Transcribe the following entries word for word; no picture is to appear in the copy.
================
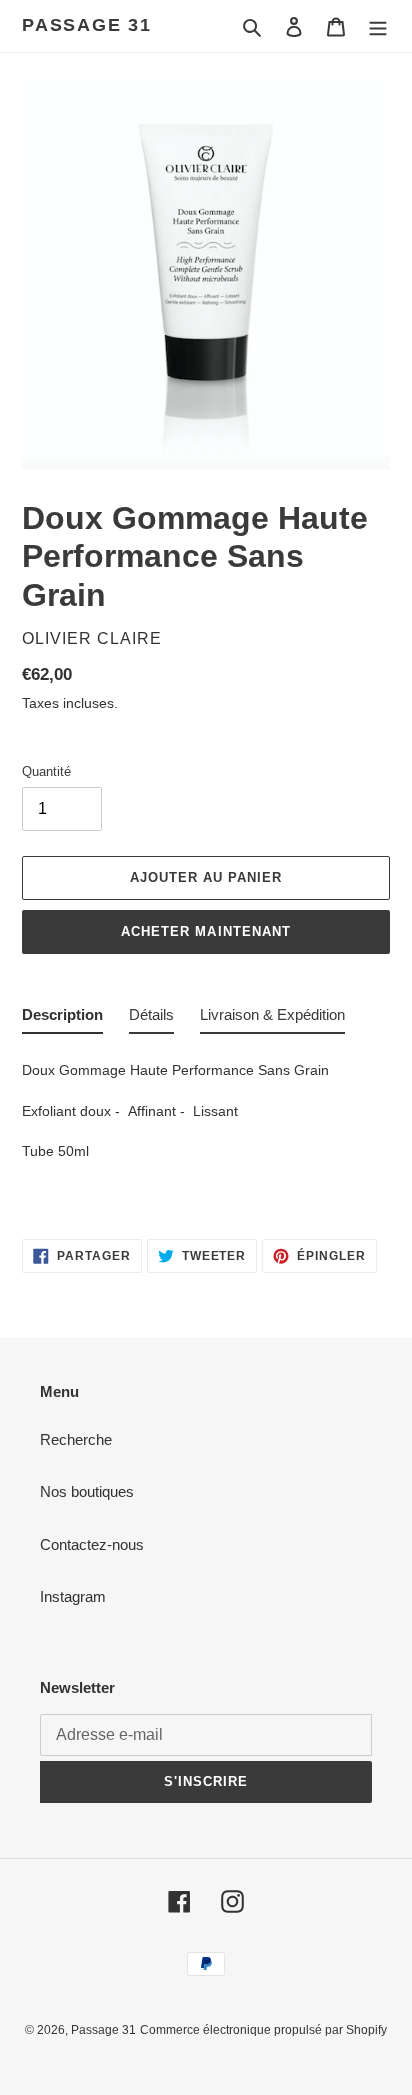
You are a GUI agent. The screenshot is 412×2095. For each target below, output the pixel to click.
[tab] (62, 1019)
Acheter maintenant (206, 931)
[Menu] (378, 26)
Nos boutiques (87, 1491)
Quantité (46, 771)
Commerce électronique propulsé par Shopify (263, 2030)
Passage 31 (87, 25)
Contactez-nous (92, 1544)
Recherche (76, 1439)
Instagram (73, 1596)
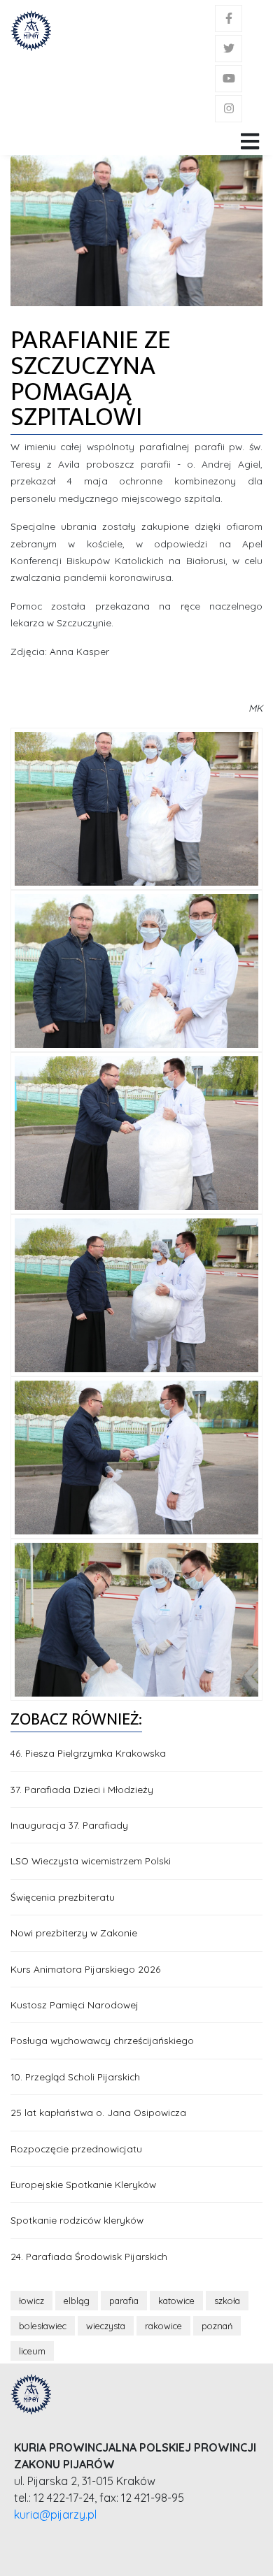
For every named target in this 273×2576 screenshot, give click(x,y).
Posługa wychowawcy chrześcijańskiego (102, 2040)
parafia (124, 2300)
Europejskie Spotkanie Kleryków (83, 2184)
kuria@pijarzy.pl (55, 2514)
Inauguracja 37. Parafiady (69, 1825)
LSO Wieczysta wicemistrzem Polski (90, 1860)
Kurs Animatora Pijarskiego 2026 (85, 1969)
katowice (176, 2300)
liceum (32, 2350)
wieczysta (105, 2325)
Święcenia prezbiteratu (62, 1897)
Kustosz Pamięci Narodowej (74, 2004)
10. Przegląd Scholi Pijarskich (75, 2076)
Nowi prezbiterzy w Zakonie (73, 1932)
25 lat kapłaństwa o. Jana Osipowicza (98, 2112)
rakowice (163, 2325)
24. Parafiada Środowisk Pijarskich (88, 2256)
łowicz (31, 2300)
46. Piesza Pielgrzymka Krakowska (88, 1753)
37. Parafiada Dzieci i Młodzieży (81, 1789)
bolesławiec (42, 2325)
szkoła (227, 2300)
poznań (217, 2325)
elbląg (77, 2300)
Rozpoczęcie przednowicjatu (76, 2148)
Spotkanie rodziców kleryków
================
Response area:
You are a GUI agent. The screenshot is 412×2095. For each target below, output the pixel to click.
[tab] (62, 1019)
Acheter maintenant (206, 931)
[Menu] (378, 26)
Nos boutiques (87, 1491)
Quantité (46, 771)
Commerce électronique propulsé par Shopify (263, 2030)
Passage 31 (87, 25)
Contactez-nous (92, 1544)
Recherche (76, 1439)
Instagram (73, 1596)
For every named target in this 273×2576 screenshot, give click(x,y).
Posługa wychowawcy chrześcijańskiego (102, 2040)
parafia (124, 2300)
Europejskie Spotkanie Kleryków (83, 2184)
kuria@pijarzy.pl (55, 2514)
Inauguracja 37. Parafiady (69, 1825)
LSO Wieczysta wicemistrzem Polski (90, 1860)
Kurs Animatora Pijarskiego 2026 (85, 1969)
katowice (176, 2300)
liceum (32, 2350)
wieczysta (105, 2325)
Święcenia prezbiteratu (62, 1897)
Kustosz Pamięci Narodowej (74, 2004)
10. Przegląd Scholi Pijarskich (75, 2076)
Nowi prezbiterzy w Zakonie (73, 1932)
25 lat kapłaństwa o. Jana Osipowicza (98, 2112)
rakowice (163, 2325)
24. Parafiada Środowisk Pijarskich (88, 2256)
łowicz (31, 2300)
46. Piesza Pielgrzymka Krakowska (88, 1753)
37. Parafiada Dzieci i Młodzieży (81, 1789)
bolesławiec (42, 2325)
szkoła (227, 2300)
poznań (217, 2325)
elbląg (77, 2300)
Rozpoczęcie przednowicjatu (76, 2148)
Spotkanie rodziców kleryków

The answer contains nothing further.